Records appear below. Give all of them again, exactly.
··········
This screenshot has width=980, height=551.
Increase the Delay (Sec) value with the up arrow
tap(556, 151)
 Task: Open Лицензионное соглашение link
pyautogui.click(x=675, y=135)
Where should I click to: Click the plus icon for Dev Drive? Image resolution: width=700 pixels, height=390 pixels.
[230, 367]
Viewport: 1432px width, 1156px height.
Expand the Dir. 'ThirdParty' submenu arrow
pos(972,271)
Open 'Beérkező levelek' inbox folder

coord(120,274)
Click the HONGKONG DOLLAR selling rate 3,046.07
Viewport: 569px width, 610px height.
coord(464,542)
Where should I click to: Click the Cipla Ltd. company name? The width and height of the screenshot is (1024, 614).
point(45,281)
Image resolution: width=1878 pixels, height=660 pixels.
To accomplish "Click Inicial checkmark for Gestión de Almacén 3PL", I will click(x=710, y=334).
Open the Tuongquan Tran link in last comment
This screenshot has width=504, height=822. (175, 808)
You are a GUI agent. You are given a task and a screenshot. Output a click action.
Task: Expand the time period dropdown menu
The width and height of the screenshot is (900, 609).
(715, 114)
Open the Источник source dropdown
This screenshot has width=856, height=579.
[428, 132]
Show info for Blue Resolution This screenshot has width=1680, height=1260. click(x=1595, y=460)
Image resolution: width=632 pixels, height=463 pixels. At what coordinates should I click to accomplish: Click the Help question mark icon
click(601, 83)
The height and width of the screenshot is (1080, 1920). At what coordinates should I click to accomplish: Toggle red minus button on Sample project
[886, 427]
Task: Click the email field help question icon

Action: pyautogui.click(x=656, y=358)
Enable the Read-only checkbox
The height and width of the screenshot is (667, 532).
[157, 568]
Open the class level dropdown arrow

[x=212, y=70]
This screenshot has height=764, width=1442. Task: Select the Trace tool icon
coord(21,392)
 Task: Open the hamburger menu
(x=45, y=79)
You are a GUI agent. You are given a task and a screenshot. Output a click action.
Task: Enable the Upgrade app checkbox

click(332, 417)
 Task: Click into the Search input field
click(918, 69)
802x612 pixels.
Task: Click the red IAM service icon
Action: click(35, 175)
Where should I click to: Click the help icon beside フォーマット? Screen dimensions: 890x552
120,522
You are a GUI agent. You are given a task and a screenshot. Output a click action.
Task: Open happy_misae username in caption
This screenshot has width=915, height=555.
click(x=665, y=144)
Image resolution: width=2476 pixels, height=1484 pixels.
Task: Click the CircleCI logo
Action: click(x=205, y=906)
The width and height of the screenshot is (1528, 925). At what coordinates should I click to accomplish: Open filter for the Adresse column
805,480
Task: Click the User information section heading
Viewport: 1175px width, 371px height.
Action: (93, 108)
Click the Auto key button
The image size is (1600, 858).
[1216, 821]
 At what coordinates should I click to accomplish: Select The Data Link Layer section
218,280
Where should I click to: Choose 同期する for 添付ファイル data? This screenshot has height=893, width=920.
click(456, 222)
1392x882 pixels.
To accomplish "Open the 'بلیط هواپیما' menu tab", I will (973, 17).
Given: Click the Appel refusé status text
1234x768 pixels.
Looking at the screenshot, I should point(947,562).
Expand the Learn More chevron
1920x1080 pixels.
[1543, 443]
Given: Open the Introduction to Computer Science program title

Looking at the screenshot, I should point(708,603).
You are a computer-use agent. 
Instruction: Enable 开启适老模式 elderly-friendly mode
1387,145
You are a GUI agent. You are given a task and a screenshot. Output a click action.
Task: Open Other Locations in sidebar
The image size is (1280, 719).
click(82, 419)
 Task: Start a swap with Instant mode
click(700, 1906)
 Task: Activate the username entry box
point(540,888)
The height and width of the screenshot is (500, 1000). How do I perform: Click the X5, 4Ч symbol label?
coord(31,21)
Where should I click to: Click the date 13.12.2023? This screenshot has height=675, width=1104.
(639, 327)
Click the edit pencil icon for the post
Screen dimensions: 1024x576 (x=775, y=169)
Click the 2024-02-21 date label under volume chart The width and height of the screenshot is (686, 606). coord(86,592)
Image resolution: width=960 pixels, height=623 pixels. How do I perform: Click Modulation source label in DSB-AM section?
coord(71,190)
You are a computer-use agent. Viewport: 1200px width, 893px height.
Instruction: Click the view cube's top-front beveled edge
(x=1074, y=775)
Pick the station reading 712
··········
◆ SOLUTION TO THE PROBLEM
This screenshot has width=980, height=551.
Increase the Delay (Sec) value with the up arrow
tap(556, 151)
 Task: Open Лицензионное соглашение link
pyautogui.click(x=675, y=135)
Where should I click to: Click the plus icon for Dev Drive? Image resolution: width=700 pixels, height=390 pixels.
[230, 367]
Viewport: 1432px width, 1156px height.
Expand the Dir. 'ThirdParty' submenu arrow
pos(972,271)
Open 'Beérkező levelek' inbox folder

coord(120,274)
Click the HONGKONG DOLLAR selling rate 3,046.07
Viewport: 569px width, 610px height.
coord(464,542)
Where should I click to: Click the Cipla Ltd. company name? The width and height of the screenshot is (1024, 614).
point(45,281)
Image resolution: width=1878 pixels, height=660 pixels.
To accomplish "Click Inicial checkmark for Gestión de Almacén 3PL", I will click(x=710, y=334).
Open the Tuongquan Tran link in last comment
This screenshot has width=504, height=822. (175, 808)
You are a GUI agent. You are given a task and a screenshot. Output a click action.
Task: Expand the time period dropdown menu
The width and height of the screenshot is (900, 609).
(715, 114)
Open the Источник source dropdown
This screenshot has width=856, height=579.
[428, 132]
Show info for Blue Resolution This screenshot has width=1680, height=1260. click(x=1595, y=460)
Image resolution: width=632 pixels, height=463 pixels. At what coordinates should I click to accomplish: Click the Help question mark icon
click(601, 83)
The height and width of the screenshot is (1080, 1920). At what coordinates should I click to accomplish: Toggle red minus button on Sample project
[886, 427]
Task: Click the email field help question icon

Action: pyautogui.click(x=656, y=358)
Enable the Read-only checkbox
The height and width of the screenshot is (667, 532).
[157, 568]
Open the class level dropdown arrow

[x=212, y=70]
This screenshot has height=764, width=1442. Task: Select the Trace tool icon
coord(21,392)
 Task: Open the hamburger menu
(x=45, y=79)
You are a GUI agent. You are given a task and a screenshot. Output a click action.
Task: Enable the Upgrade app checkbox

click(332, 417)
 Task: Click into the Search input field
click(918, 69)
802x612 pixels.
Task: Click the red IAM service icon
Action: click(35, 175)
Where should I click to: Click the help icon beside フォーマット? Screen dimensions: 890x552
120,522
You are a GUI agent. You are given a task and a screenshot. Output a click action.
Task: Open happy_misae username in caption
This screenshot has width=915, height=555.
click(x=665, y=144)
Image resolution: width=2476 pixels, height=1484 pixels.
Task: Click the CircleCI logo
Action: click(x=205, y=906)
The width and height of the screenshot is (1528, 925). At what coordinates should I click to accomplish: Open filter for the Adresse column
805,480
Task: Click the User information section heading
Viewport: 1175px width, 371px height.
Action: (93, 108)
Click the Auto key button
The image size is (1600, 858).
[1216, 821]
 At what coordinates should I click to accomplish: Select The Data Link Layer section
218,280
Where should I click to: Choose 同期する for 添付ファイル data? This screenshot has height=893, width=920.
click(456, 222)
1392x882 pixels.
To accomplish "Open the 'بلیط هواپیما' menu tab", I will (973, 17).
Given: Click the Appel refusé status text
1234x768 pixels.
Looking at the screenshot, I should point(947,562).
Expand the Learn More chevron
1920x1080 pixels.
[1543, 443]
Given: Open the Introduction to Computer Science program title

Looking at the screenshot, I should point(708,603).
You are a computer-use agent. 
Instruction: Enable 开启适老模式 elderly-friendly mode
1387,145
You are a GUI agent. You are given a task and a screenshot. Output a click action.
Task: Open Other Locations in sidebar
The image size is (1280, 719).
click(82, 419)
 Task: Start a swap with Instant mode
click(700, 1906)
 Task: Activate the username entry box
point(540,888)
The height and width of the screenshot is (500, 1000). How do I perform: Click the X5, 4Ч symbol label?
coord(31,21)
Where should I click to: Click the date 13.12.2023? This screenshot has height=675, width=1104.
(639, 327)
Click the edit pencil icon for the post
Screen dimensions: 1024x576 (x=775, y=169)
Click the 2024-02-21 date label under volume chart The width and height of the screenshot is (686, 606). coord(86,592)
Image resolution: width=960 pixels, height=623 pixels. How do I perform: Click Modulation source label in DSB-AM section?
coord(71,190)
You are a computer-use agent. Viewport: 1200px width, 893px height.
Instruction: Click the view cube's top-front beveled edge
(x=1074, y=775)
Pick the station reading 712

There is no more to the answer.